KE MINA MEMBAWA EMBER

8 Dzulhijah, suasana Mekkah sangat riuh sejak dini hari. Semua orang sepertinya tumpah ruah ke jalan raya, mondar-mandir dengan urusan masing-masing. Supermarket buka 24 jam. Apa pun yang dijual diserbu pembeli. Rak-rak berpendingin yang biasanya disesaki buah dan sayur tampak kosong melompong. Bus-bus ukuran besar dan kecil yang terparkir di depan hotel mulai dimuati berbagai barang. Barang bawaan jamaah dari Afrika sepertinya paling meriah, segala karpet hingga dandang berukuran besar-besar ditumpuk di atap bus. Beberapa penumpang yang tidak kebagian tempat di dalam bus, asyik saja nongkrong di atap, sekalipun hanya mengenakan dua lembar kain ihram. Persis pemandangan KRL Jabodetabek di pagi hari. Suara klakson bersahutan di jalan raya. Meriah sekali!

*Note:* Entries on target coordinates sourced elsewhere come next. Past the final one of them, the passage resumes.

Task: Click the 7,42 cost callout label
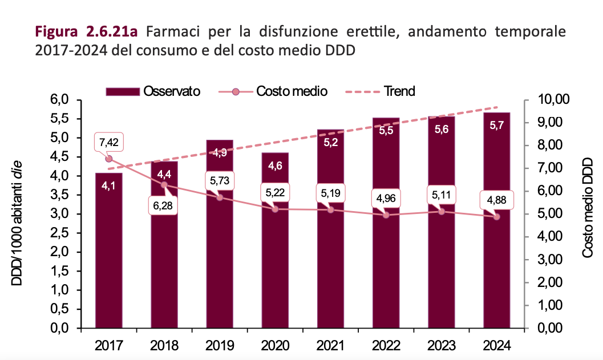click(x=108, y=142)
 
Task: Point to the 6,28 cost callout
click(x=164, y=205)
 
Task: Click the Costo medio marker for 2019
click(x=220, y=197)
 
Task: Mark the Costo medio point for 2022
click(x=386, y=215)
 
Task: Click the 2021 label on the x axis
click(x=330, y=346)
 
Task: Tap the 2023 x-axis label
click(x=441, y=346)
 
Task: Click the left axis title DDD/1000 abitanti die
click(x=18, y=215)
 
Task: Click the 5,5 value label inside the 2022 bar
click(x=386, y=130)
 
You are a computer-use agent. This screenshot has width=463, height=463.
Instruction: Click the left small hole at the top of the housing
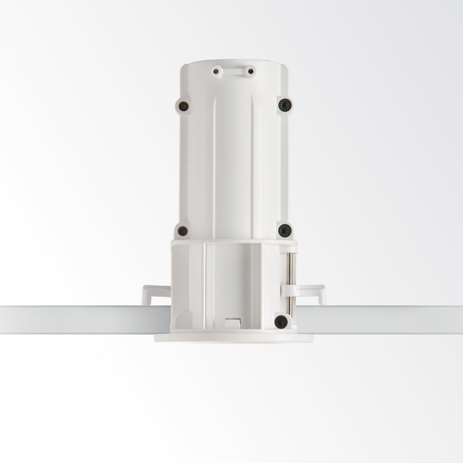pyautogui.click(x=215, y=70)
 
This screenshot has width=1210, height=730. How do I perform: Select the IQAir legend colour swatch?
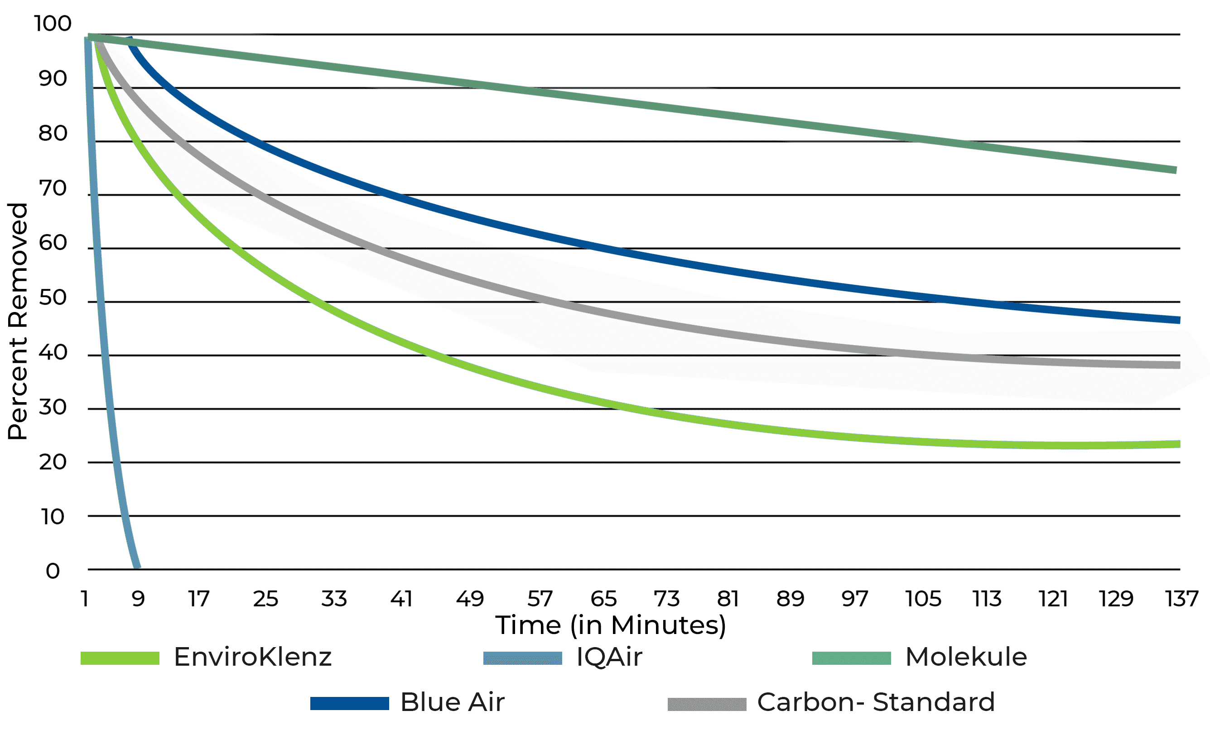point(522,658)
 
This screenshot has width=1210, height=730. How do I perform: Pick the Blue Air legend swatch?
point(350,703)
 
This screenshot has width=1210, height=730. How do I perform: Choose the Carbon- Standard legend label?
point(876,702)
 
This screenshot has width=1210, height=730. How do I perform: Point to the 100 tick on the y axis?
point(53,24)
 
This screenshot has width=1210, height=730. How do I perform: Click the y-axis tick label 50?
point(53,298)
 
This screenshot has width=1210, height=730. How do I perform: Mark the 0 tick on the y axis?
point(53,571)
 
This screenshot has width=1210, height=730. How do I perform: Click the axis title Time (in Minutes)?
point(610,625)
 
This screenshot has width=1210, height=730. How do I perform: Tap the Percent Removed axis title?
point(18,321)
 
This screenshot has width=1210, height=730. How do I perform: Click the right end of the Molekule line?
point(1176,170)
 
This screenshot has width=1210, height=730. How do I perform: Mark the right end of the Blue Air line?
point(1180,320)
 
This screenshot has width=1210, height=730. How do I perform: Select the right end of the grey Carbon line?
point(1180,365)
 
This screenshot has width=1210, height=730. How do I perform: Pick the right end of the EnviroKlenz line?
point(1180,444)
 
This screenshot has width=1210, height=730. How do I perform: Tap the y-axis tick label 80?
point(53,133)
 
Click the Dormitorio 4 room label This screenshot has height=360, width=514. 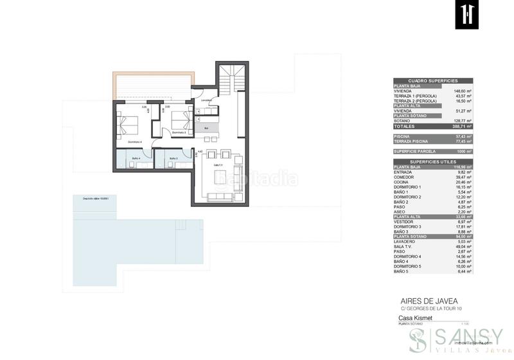point(134,141)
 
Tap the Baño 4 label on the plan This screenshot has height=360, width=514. point(136,158)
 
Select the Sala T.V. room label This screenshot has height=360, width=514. point(219,165)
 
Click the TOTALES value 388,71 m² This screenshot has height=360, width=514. point(462,127)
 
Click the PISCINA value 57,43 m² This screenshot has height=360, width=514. point(463,136)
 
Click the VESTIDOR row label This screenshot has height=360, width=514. point(404,221)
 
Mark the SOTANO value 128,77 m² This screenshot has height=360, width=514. point(462,120)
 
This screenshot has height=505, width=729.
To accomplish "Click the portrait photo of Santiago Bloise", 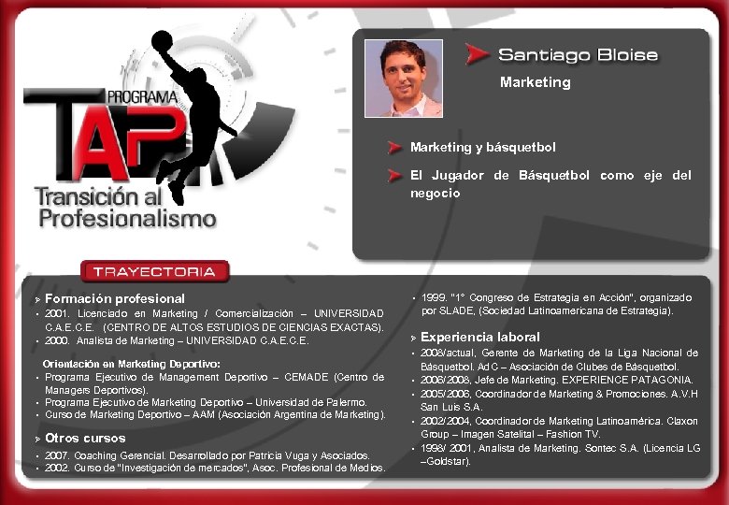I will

Ya, semua sedang bersiap untuk puncak ritual haji, perjalanan ke Arafah-Muzdalifah-Mina (Armina). Tidak semua negara mengurus warganya, seperti yang terjadi pada jamaah dari Afrika, akibatnya. mereka harus membawa banyak barang untuk keperluan selama 5 hari itu. Ini berbeda dengan jamaah dari Asia Tenggara termasuk Indonesia yang mendapat pelayanan dari Muasasah Asia Tenggara yang menjadi bagian dari ONH yang dibayarkan. Selama berada di Armina, jamaah Indonesia mendapat katering 3 kali sehari, plus makanan ringan yang banyak dikirim atas nama fii sabilillah. Singkatnya jamaah tinggal membawa tas kecil berisi keperluan selama 5 hari itu, selebihnya konsentrasi ibadah saja.

Meski demikian ada juga satu-dua jamaah yang ngeyel membawa barang-barang pribadi yang sebetulnya merepotkan. Seperti salah satu jamaah dari rombongan saya. Sejak semua diminta untuk bersiap di loby, saya lihat ibu ini repot menenteng ember kesana-kemari. Tadinya saya pikir, dia belum selesai dengan keperluannya, mungkin masih mau mengangkat jemuran atau ke kamar mandi yang membutuhkan ember. Sampai semua bersiap, embernya tetap dipegang erat. Rupanya tidak hanya saya yang memerhatikan, salah seorang pemandu juga melihatnya, "Ibu, untuk apa membawa ember?" tanyanya. Dengan polos ia menjawab, "Saya perlu, Pak, saya tidak bisa mandi memakai shower, saya harus gebyar-gebyur," jawabnya polos sambil memeragakan orang mandi memakai gayung. Oalah, si pemandu hanya bisa tersenyum, "Ya sudah, yang penting tidak merepotkan, ibu," lanjutnya. "Enggak, Pak, enggak, repot," jawabnya buru-buru seakan takut kalau diminta meninggalkan embernya!